Al fine di facilitare il processo di ricomposizione fondiaria, limitatamente all’anno 2021, il comma 41 dell’articolo 1 della Legge di Bilancio 2021 stabilisce che per gli atti di trasferimento a titolo oneroso di terreni e relative pertinenze, a favore di Coltivatori Diretti e IAP iscritti nella relativa gestione previdenziale, il cui valore economico sia inferiore o uguale a 5.000 euro (sempre che i terreni siano qualificati agricoli in base agli strumenti urbanistici vigenti), non si applica l’imposta fissa di registro di 200 euro (articolo 2 comma 4-bis del D.L. n. 194/ 2009 conv. in L. 25/2010, ex PPC).

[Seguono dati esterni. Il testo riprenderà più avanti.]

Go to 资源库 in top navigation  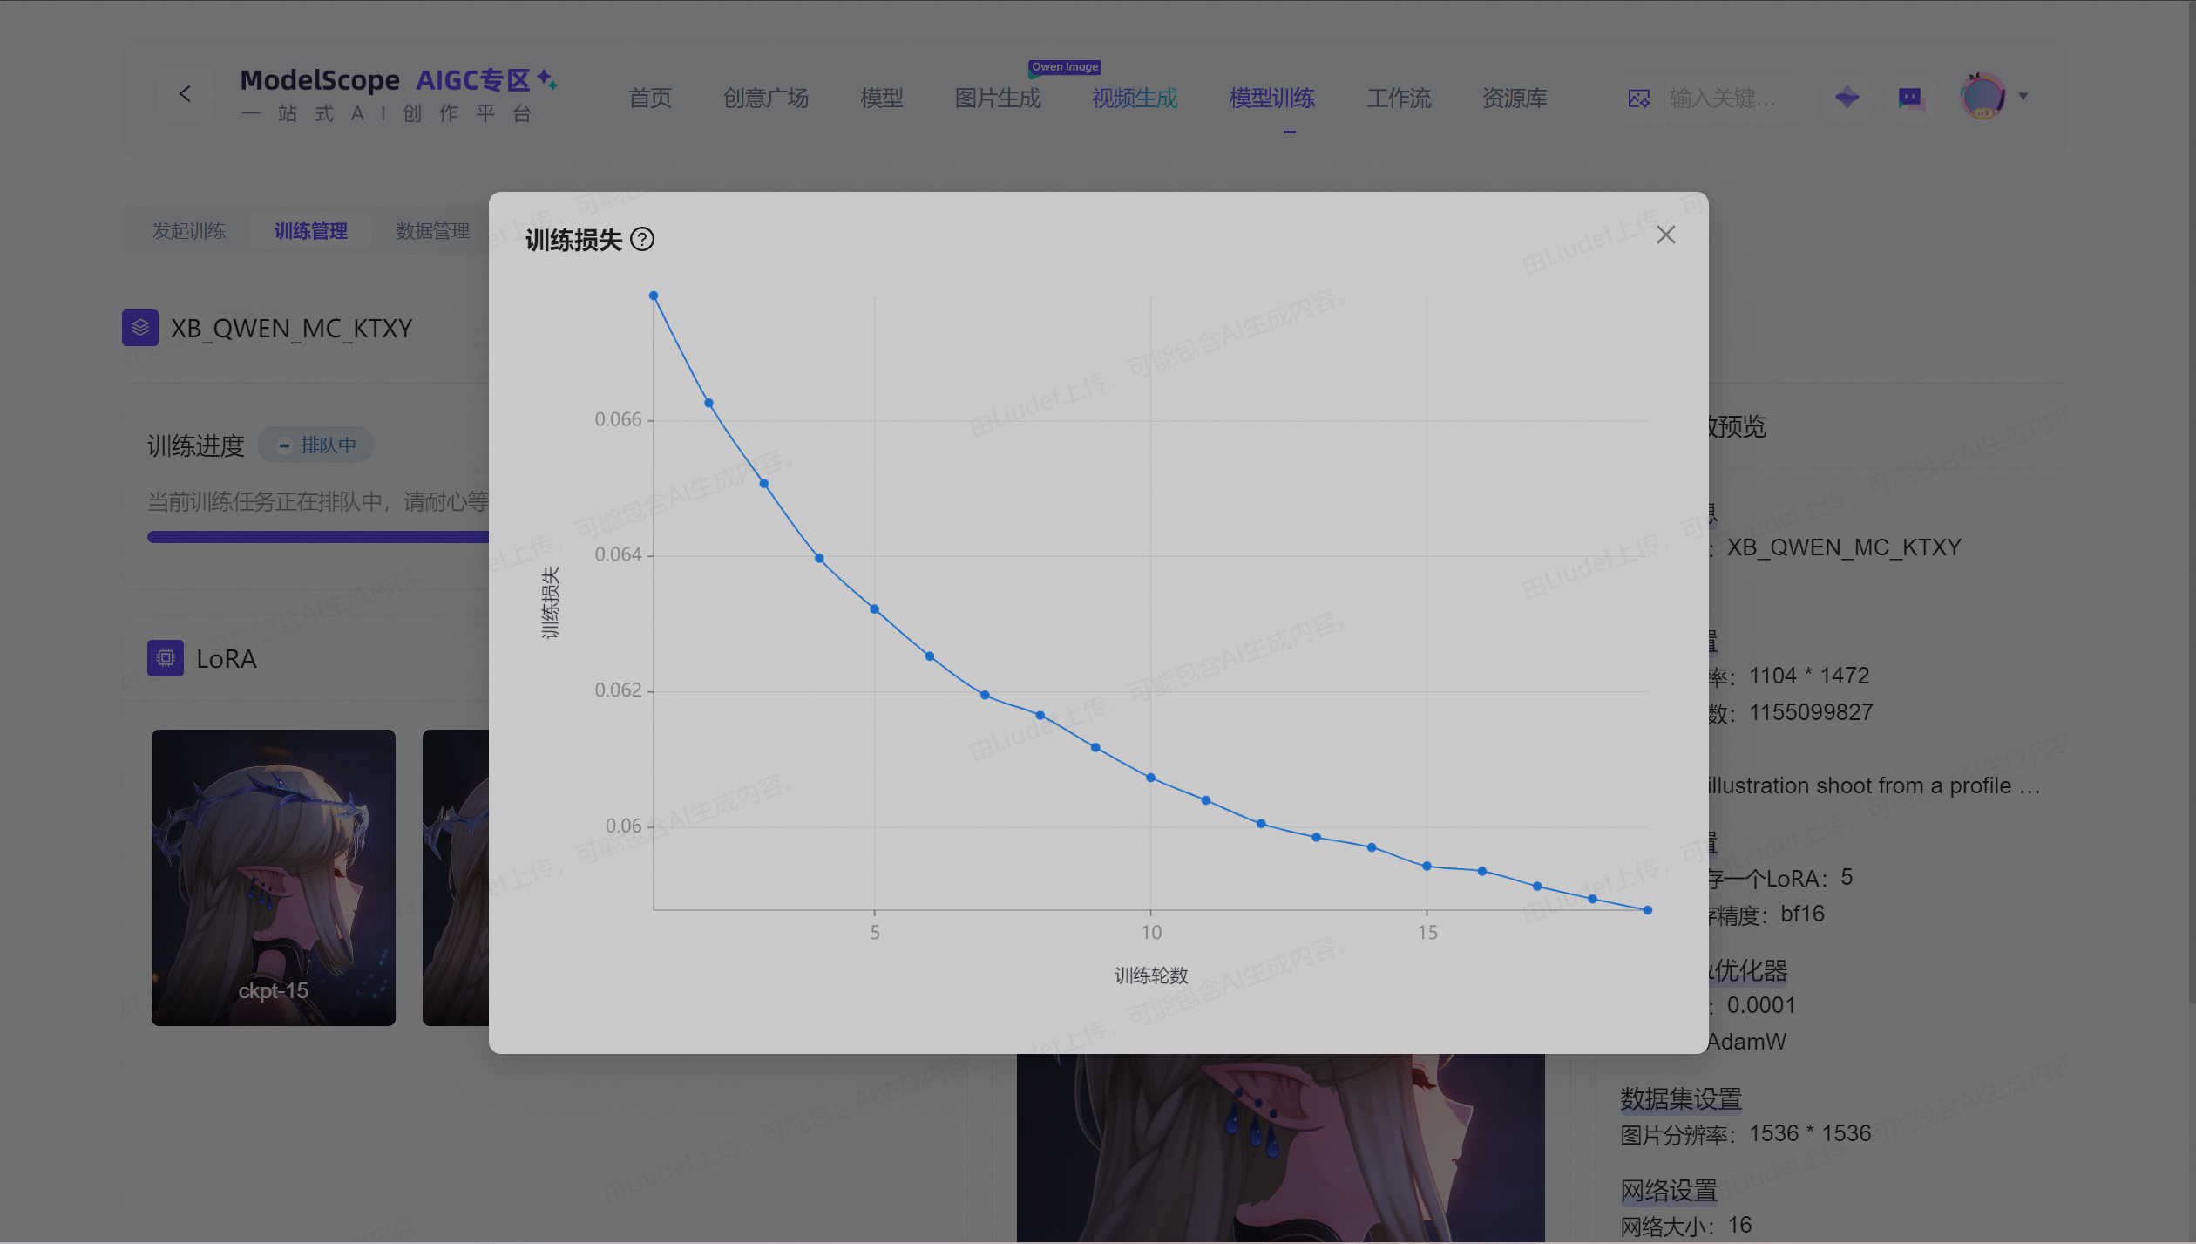(x=1515, y=99)
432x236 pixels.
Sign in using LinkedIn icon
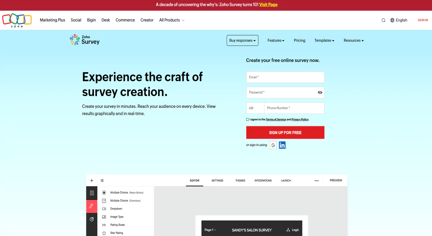pyautogui.click(x=282, y=145)
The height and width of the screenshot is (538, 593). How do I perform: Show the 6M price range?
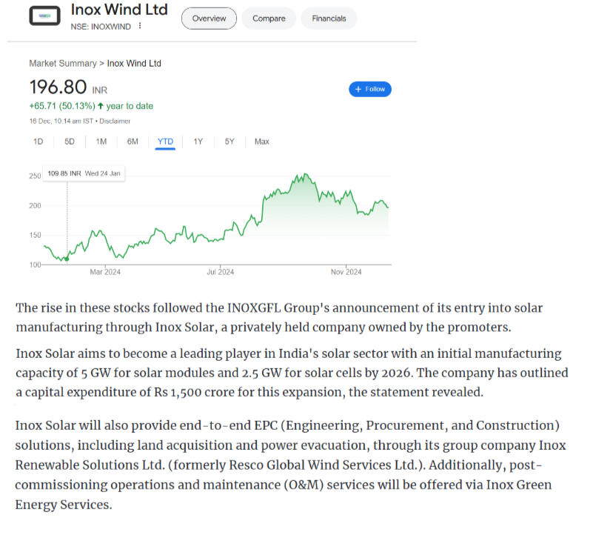point(133,142)
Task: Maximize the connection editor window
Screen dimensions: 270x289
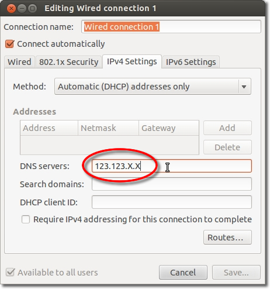Action: pyautogui.click(x=33, y=9)
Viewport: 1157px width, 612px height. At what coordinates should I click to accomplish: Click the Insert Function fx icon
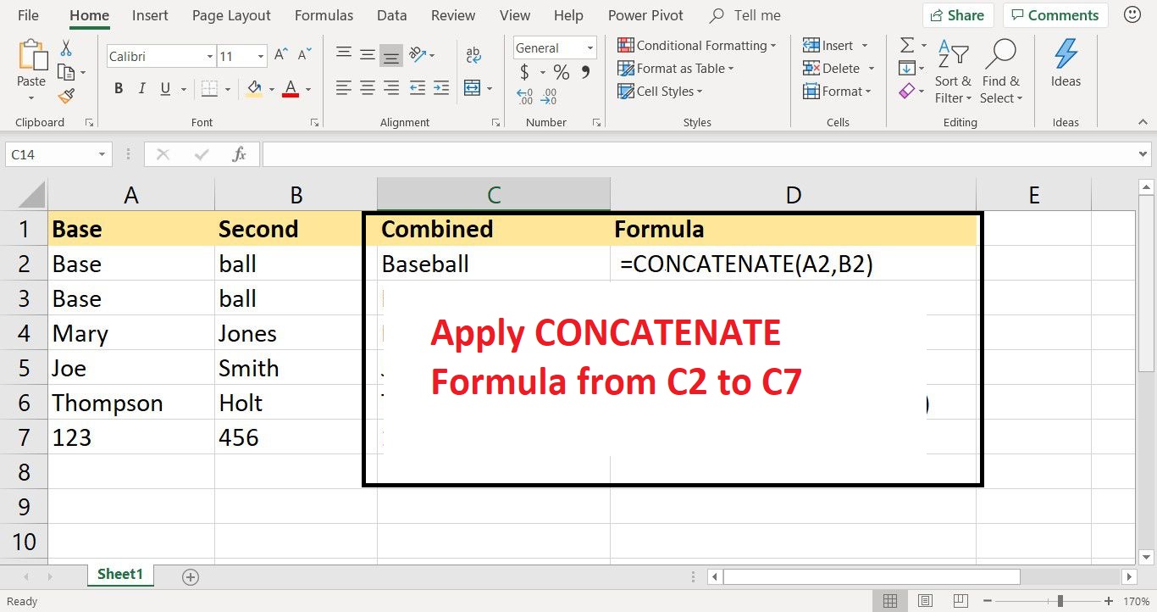240,154
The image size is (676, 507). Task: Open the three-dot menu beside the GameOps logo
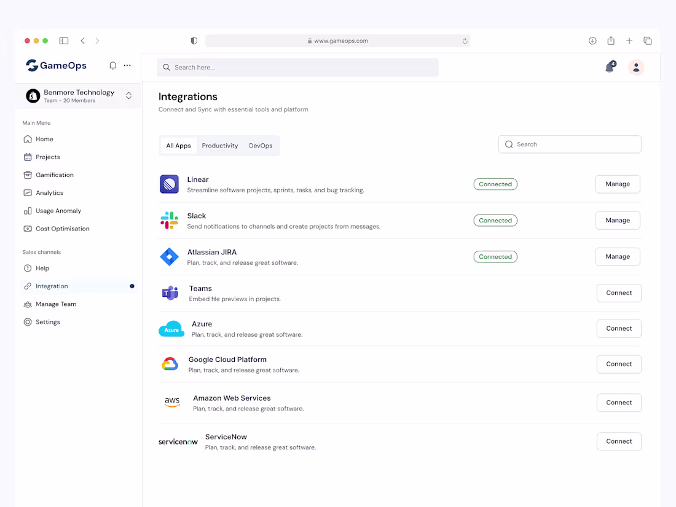tap(127, 65)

Il comma 38 dell’articolo 1 della Legge di Bilancio per il 2021 (Legge 178 del 30 dicembre 2020) proroga all’anno 2021 l’esclusione dall’IRPEF dei redditi dominicali e agrari per Coltivatori Diretti e IAP (Imprenditori Agricoli Professionali), iscritti alla previdenza agricola, in luogo della tassazione al 50% prevista in base alla legislazione vigente. L’esenzione in parola era già stata prevista dall’art. 1, c.44, della L.n.232/2016 con riferimento agli anni di imposta 2017, 2018 e 2019, ed è stata prorogata al 2020 dalla L. n. 160/2019. L’agevolazione è applicabile nei confronti dei soci di società semplici in quanto titolari (per il principio di trasparenza) dei predetti redditi fondiari (dominicali e/o agrari), mentre non ne possono usufruire i soci di Snc ed Sas in quanto il reddito prodotto dalle società, ancorché attribuibile agli stessi, è comunque considerato reddito d’impresa, indipendentemente dall’eventuale opzione per la tassazione catastale esercitata dalla società.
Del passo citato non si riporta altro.